WORK TO BE COMPLETED
Give every line of the records exactly, please, from the first up to and including the one containing "Cookies Settings (206, 917)".

INFORMATION GIVEN
★ ★ ★ ★ ★
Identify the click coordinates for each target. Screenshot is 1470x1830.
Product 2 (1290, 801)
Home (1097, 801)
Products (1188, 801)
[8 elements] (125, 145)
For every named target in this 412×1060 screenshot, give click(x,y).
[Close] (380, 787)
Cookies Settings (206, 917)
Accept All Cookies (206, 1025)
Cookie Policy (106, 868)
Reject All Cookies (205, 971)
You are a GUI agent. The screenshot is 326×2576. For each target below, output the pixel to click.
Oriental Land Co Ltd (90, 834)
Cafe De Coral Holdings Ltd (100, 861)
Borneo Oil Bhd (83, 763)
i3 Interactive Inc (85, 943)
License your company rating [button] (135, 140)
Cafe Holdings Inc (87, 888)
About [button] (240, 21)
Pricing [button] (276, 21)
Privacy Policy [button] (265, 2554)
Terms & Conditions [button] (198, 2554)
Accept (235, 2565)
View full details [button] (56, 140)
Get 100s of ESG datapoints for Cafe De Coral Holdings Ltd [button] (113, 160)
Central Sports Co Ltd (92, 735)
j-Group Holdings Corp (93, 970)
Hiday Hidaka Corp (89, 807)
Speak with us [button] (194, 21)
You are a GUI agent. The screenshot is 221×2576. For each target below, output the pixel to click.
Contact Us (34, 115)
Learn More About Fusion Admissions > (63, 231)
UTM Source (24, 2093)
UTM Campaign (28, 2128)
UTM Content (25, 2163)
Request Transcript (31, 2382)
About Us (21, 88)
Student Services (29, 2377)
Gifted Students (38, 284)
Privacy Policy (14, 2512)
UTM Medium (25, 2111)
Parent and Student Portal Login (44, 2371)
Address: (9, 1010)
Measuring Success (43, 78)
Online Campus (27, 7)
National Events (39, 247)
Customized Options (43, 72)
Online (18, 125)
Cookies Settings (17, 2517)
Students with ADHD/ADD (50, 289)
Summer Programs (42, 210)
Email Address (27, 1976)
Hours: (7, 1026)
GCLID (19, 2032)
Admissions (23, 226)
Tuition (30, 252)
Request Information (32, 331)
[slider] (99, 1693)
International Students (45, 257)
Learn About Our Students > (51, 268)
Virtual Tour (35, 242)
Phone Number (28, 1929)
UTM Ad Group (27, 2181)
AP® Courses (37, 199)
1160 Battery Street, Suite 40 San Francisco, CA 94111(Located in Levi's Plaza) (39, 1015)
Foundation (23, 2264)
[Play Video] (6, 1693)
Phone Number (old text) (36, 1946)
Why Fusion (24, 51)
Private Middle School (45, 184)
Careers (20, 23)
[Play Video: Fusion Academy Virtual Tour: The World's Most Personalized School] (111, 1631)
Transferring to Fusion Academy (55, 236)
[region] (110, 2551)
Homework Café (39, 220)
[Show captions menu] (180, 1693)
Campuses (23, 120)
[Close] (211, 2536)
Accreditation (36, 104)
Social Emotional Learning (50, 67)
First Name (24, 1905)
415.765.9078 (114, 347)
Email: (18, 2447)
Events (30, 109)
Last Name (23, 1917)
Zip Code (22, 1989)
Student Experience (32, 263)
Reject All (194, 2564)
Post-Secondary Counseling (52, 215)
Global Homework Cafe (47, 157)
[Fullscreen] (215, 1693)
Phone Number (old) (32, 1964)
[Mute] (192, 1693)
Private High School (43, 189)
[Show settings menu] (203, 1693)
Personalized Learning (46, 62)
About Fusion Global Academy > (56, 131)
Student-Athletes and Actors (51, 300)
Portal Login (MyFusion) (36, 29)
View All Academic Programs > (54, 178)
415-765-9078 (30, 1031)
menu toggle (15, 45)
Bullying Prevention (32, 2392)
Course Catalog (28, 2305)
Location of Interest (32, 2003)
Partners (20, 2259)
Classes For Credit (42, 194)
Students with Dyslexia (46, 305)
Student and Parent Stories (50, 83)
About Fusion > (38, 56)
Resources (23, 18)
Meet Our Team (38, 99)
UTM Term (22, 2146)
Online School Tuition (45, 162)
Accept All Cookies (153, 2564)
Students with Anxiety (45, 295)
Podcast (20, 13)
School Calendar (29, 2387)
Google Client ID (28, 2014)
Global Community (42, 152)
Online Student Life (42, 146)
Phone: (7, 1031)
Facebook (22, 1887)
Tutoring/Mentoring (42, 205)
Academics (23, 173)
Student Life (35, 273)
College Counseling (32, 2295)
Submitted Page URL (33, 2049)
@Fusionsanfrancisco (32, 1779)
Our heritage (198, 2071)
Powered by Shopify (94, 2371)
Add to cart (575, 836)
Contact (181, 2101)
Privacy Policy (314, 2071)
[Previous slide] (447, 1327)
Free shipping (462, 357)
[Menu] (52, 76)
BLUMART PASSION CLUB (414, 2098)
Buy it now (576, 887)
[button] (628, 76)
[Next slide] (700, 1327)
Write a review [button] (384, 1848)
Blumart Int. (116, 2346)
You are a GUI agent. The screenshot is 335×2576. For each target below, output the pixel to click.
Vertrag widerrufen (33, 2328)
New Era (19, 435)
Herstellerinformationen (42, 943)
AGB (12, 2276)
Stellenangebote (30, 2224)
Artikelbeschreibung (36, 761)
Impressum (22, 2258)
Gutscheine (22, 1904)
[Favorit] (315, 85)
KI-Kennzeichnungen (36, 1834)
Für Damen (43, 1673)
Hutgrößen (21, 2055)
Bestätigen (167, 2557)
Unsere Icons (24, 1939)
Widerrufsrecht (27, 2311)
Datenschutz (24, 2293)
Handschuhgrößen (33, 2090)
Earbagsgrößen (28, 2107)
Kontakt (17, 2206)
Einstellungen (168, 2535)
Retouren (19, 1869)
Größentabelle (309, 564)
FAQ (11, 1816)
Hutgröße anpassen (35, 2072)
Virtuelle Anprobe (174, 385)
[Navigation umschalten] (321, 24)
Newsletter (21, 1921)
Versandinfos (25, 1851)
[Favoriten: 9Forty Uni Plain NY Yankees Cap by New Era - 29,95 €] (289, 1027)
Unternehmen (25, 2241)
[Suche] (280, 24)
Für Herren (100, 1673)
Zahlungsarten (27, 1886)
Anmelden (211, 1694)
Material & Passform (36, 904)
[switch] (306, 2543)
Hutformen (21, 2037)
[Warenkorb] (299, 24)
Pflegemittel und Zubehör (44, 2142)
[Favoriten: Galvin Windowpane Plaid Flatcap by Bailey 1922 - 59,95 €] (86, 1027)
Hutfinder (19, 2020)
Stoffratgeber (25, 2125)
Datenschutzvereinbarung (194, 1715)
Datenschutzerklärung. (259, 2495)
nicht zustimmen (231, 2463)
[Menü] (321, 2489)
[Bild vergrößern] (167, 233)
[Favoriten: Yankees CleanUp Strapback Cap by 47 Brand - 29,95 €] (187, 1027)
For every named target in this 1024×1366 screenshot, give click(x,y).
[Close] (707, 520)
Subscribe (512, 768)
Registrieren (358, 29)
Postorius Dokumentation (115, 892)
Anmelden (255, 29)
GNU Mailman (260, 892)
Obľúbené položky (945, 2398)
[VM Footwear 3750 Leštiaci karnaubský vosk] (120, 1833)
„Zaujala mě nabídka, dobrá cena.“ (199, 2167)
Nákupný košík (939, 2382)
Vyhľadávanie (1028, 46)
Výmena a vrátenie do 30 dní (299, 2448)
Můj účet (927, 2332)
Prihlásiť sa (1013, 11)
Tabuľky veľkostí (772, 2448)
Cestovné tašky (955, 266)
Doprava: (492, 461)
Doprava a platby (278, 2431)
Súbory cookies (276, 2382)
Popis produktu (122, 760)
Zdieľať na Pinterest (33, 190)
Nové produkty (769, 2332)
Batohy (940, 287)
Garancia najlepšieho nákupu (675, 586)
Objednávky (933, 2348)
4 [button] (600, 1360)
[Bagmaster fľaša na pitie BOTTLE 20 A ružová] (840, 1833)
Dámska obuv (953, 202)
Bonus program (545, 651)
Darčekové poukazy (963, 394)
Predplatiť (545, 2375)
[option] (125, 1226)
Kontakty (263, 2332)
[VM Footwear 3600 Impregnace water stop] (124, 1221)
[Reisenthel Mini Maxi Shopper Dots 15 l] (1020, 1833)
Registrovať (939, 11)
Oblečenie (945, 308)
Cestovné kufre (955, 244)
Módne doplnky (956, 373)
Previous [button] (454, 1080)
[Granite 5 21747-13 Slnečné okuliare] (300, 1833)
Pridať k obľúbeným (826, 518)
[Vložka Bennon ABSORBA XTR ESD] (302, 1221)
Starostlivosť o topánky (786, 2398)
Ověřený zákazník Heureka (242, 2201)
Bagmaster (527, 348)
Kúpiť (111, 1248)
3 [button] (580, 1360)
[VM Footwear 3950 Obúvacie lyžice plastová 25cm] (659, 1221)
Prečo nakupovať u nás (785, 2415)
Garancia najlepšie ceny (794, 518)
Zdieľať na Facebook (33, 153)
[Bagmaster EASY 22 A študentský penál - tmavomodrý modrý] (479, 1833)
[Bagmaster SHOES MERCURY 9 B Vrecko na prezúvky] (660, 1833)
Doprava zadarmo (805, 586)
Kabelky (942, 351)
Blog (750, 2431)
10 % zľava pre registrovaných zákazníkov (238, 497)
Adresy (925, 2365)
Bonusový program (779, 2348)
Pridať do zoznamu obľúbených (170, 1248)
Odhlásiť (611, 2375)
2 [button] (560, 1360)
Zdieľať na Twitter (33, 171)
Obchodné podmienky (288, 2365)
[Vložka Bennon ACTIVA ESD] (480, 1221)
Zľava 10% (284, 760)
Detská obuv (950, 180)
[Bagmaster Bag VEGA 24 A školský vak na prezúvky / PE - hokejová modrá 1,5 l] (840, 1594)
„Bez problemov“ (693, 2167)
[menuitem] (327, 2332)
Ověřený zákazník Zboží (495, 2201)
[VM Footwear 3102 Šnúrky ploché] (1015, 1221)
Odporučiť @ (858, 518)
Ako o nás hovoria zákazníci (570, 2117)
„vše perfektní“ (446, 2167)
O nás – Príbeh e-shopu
★ ★ ★ ★ ★
OUTPUT FOR THIS TASK
Identify the click coordinates for each target. Screenshot is 1470x1830.
Product 2 (1290, 801)
Home (1097, 801)
Products (1188, 801)
[8 elements] (125, 145)
For every named target in this 412×1060 screenshot, give click(x,y).
[Close] (380, 787)
Cookies Settings (206, 917)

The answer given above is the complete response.